As the difference among all the methods is similar across different sample size and test length, we have focused on the results when I = 2,000 and J = 30 in this section. The results under different sample size and test length can be found in Online Appendix B.

As the purpose of applying the mixture model method is to improve item parameter estimation, we first examine the accuracy of item parameters that need to be fixed. As can be seen in Table 1, when all the items are assumed to be responded effortfully, although the RMSE under the mixture model method is higher than that based on the original data, the magnitude is small. For the RT model, r_e is equal for both methods. The results suggest that when there are no noneffortful responses, the mixture model method can provide item parameter estimates almost as accurate as those based on the full data. When data are contaminated by noneffortful responses, the item parameters in the IRT model for both methods are recovered precisely when $π_{i}^{n o n}$ is low. However, when $π_{i}^{n o n}$ is high, the sample identified by the mixture model method yields more accurate parameter recovery. The improvement in estimation precision is more profound when $π$ = 40%. It can also be found that the mixture model method shows more advantages in terms of Cor and r_e when $π_{i}^{n o n}$ is high. We can infer from the results that the mixture model method works well in reducing the error of the item parameter estimates when noneffort severity is high, which is consistent with Liu et al.’s (2020) study. On the contrary, fitting van der Linden’s (2007) hierarchical model directly to the original full data tends to underestimate the discrimination parameter and overestimate the difficult parameter, which is in consistent with previous studies (Patton et al., 2019; C. Wang, Xu, & Shang, 2018).

Table 1.

Parameter Recovery for the Fixed Item Parameters in Simulation Study 1

$π_{i}^{n o n}$	$d_{R T}$	Criteria	Parameter	$π$
				0%		20%		40%
				Pure Sample	Original	Pure Sample	Original	Pure Sample	Original
High	Large	Bias	a	−.019	−.002	.013	.204	.032	.341
		Bias	b	.000	.000	.000	−.126	.000	−.236
		RMSE	a	.135	.103	.131	.384	.147	.558
		RMSE	b	.049	.045	.052	.176	.061	.303
		Cor	α	.992	.994	.990	.916	.987	.776
		Cor	β	.993	.994	.992	.984	.990	.971
		r_e	α, β, τ	.984	.984	.961	.796	.961	.802
	Small	Bias	a	—	—	.009	.245	.043	.413
		Bias	b	—	—	.000	−.140	.000	−.267
		RMSE	a	—	—	.157	.420	.175	.611
		RMSE	b	—	—	.057	.194	.068	.339
		Cor	α	—	—	.990	.965	.985	.897
		Cor	β	—	—	.990	.989	.988	.983
		r_e	α, β, τ	—	—	.972	.860	.967	.835
Low	Large	Bias	a	—	—	.062	.090	.154	.176
		Bias	b	—	—	.000	−.025	.000	−.046
		RMSE	a	—	—	.161	.158	.246	.242
		RMSE	b	—	—	.058	.059	.076	.084
		Cor	α	—	—	.954	.959	.899	.915
		Cor	β	—	—	.990	.992	.984	.987
		r_e	α, β, τ	—	—	.966	.961	.955	.954
	Small	Bias	a	—	—	.076	.100	.151	.191
		Bias	b	—	—	.000	−.023	.000	−.049
		RMSE	a	—	—	.178	.167	.245	.255
		RMSE	b	—	—	.057	.056	.076	.088
		Cor	α	—	—	.981	.985	.964	.969
		Cor	β	—	—	.991	.993	.989	.991
		r_e	α, β, τ	—	—	.974	.973	.967	.967

Note. Pure Sample means the estimation based on the effortful sample identified by the mixture model method. Original means the estimation based on the original full data. Cor means the correlation between the estimates of the item parameters and their true values.

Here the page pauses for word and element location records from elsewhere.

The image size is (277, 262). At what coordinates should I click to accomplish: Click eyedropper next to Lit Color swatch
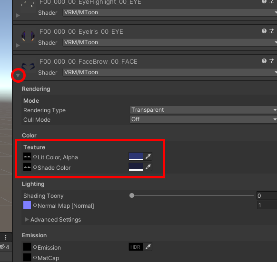pyautogui.click(x=148, y=156)
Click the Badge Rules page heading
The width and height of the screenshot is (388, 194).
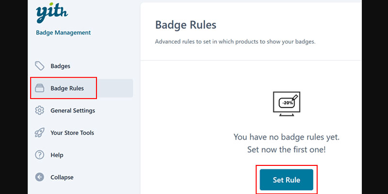186,25
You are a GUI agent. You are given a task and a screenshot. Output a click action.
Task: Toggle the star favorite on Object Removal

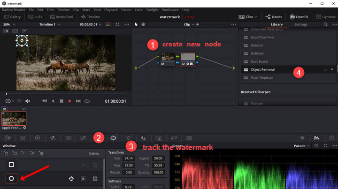coord(332,69)
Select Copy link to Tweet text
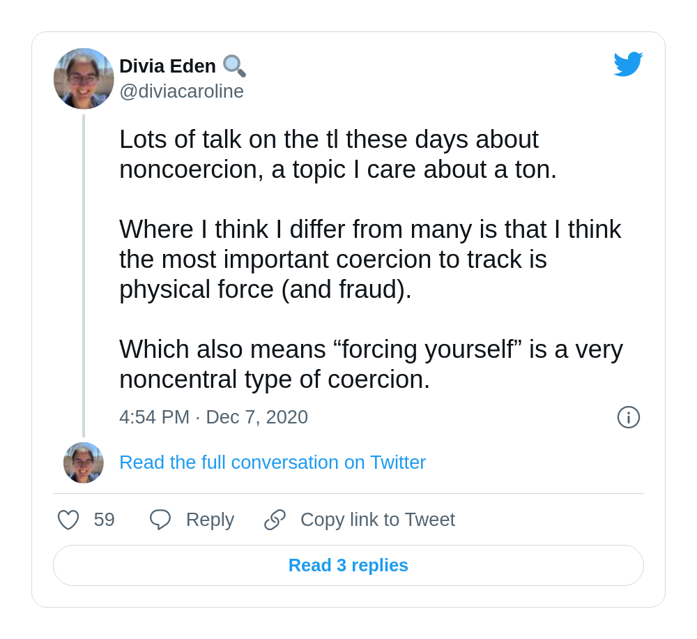 [378, 520]
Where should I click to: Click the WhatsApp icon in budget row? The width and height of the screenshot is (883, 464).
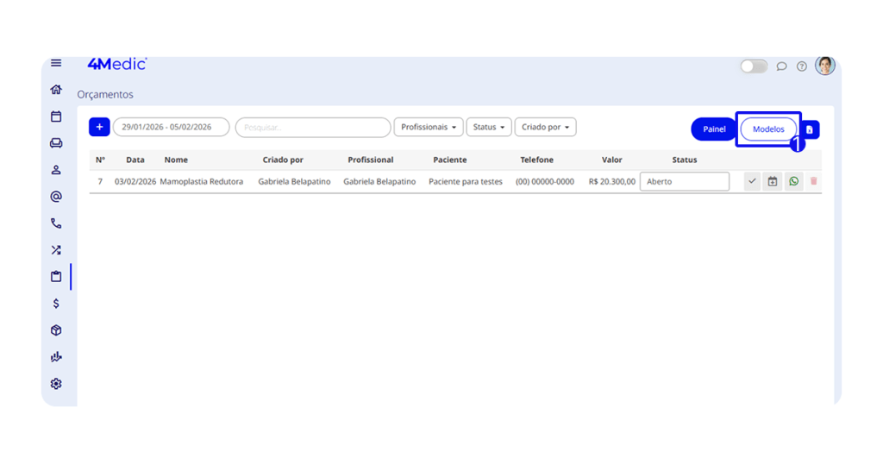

The number of iterations under ICSR is summarized in Table 2. The higher level of noneffort severity requires more iterations before convergence is achieved.

Table 2.

Number of Iterations Under ICSR in Simulation Study 1

$π_{i}^{n o n}$	$d_{R T}$	$π$
		0%		20%		40%
		M	SD	M	SD	M	SD
High	Large	4.00	0.00	6.67	.48	7.77	.43
	Small	—	—	6.47	.51	7.20	.41
Low	Large	—	—	3.17	.38	3.00	.00
Low	Small	—	—	4.00	.00	4.00	.00

Note. ICSR = iterative conditional estimate standard residual method.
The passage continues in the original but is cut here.